What else could we be doing in the Senate? How about something on gasoline prices for Americans who are now facing $3 a gallon, gasoline that might go to $4 a gallon if we are not careful? How about a national energy policy? Wouldn't that be a good debate in the Senate? Wouldn't it be worth our time to spend a few moments changing the Tax Code to help ordinary families pay for college education expenses for their kids? Think about students making it into good schools and graduating with a mountain of debt. Wouldn't it be interesting if the Senate found time to debate ways to help those families with tax deductions? Wouldn't that be time well spent? Or perhaps a little time talking about health insurance? Forty-six million Americans have no health insurance and this Senate does not want to take up an issue to offer American businesses the same kind of health insurance that is available for Members of Congress. Why aren't we considering that? Shouldn't we be considering the minimum wage across America? It has been 9 years since we have increased the minimum wage--it is $5.15 an hour--and during that same period of time, Members of Congress have voted themselves an increase in salaries of $31,000. For 9 years we have said to the hardest working, lowest paid Americans, you get no pay raise.
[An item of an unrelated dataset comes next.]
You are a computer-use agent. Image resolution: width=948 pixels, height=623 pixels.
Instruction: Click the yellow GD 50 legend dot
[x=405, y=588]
That has been our position. Shouldn't we change it? Shouldn't we take the position the Democrats have taken, if we can't raise the minimum wage, we are not going to increase congressional pay, period? Shouldn't we also be considering legislation that deals with some of the serious problems facing people with pensions across America who work for a lifetime with the promise that they will be taken care of, yet when they finally reach their golden years they find out that through some corporate sleight of hand or a merger or bankruptcy, they are left holding the bag? Why don't we do something to help those families? Or change the Tax Code that rewards companies that send jobs overseas? Why would we reward an American company with a tax break for exporting jobs? Why don't we consider any of those issues I have just listed as a priority?

No, what we are doing is dwelling on this debate relative to those extreme narrow issues that appeal to the base of the Republican Party vote. We went through Constitutional Amendment Month--that was June--where we said we are going to address a major problem across America, that is flag burning, but it turns out there have only been a handful of instances in America in the last year. Has anyone even reported to have burned a flag in this country? And we decided we are going to change the Bill of Rights because of our concern over this major, dominant issue?

Then, of course, the issue of gay marriage, a divisive issue. To think we want to amend the Constitution--thank goodness they could not even rally a majority of 100 Senators to vote for that constitutional amendment which was clearly a political experiment, a political project by the Republican side.

We cannot seem to find the time to get to the real issues of an energy policy, a health care policy, doing something about paying for college expenses for families. We cannot find the time for that. No, we have to go after these divisive issues relative to abortion and other matters such as that. That is the agenda and those are the priorities of the Republican leadership in the Senate.

It is the reason why an overwhelming majority of Americans have said, it is time for a change in Washington. They have taken a look at this Republican Congress and they say it is time for a significant change, to move us back toward an agenda that truly will make a difference and move this country in a new direction.

I yield the floor and suggest the absence of a quorum.